**Schriftliche Anweisung**
Schreib die folgende Liste vollständig und Zeile für Zeile unverändert ab. Lass die Bilder dabei weg.

Einträge des Datensatzes:
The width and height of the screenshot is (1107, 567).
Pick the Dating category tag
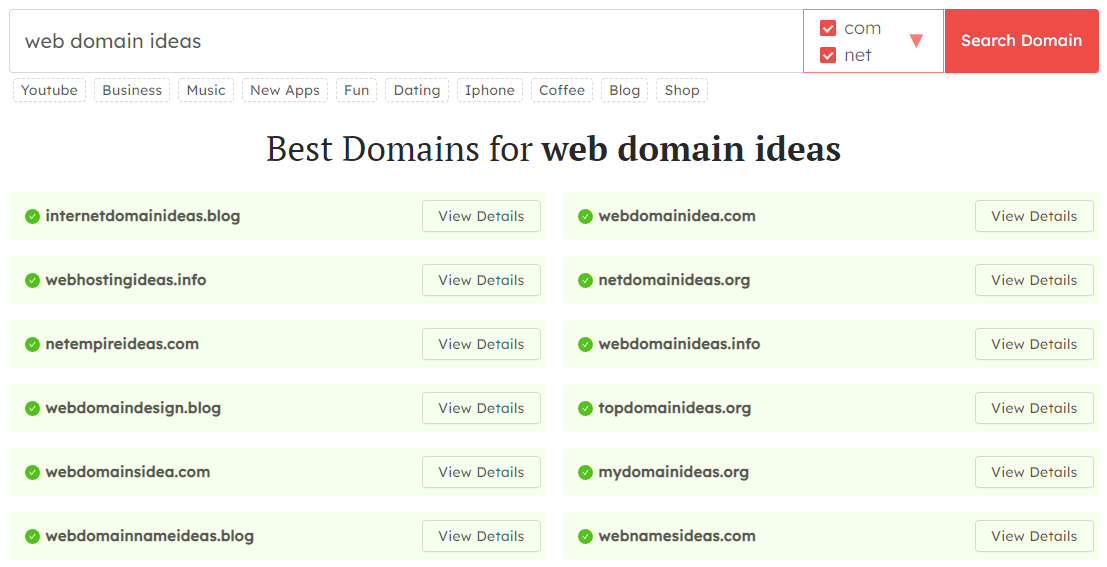pyautogui.click(x=417, y=90)
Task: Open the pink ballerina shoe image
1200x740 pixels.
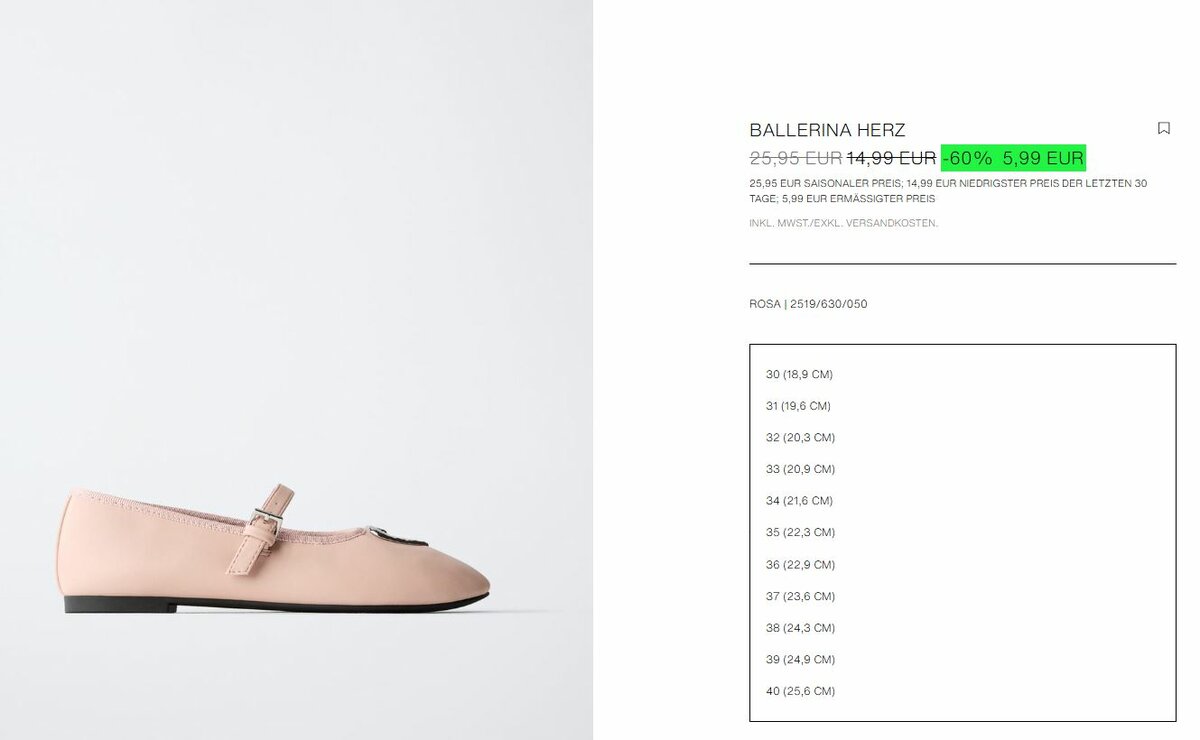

**Erwartete Antwort**
The width and height of the screenshot is (1107, 567).
Pick the Dating category tag
pyautogui.click(x=417, y=90)
Task: Open the pink ballerina shoe image
1200x740 pixels.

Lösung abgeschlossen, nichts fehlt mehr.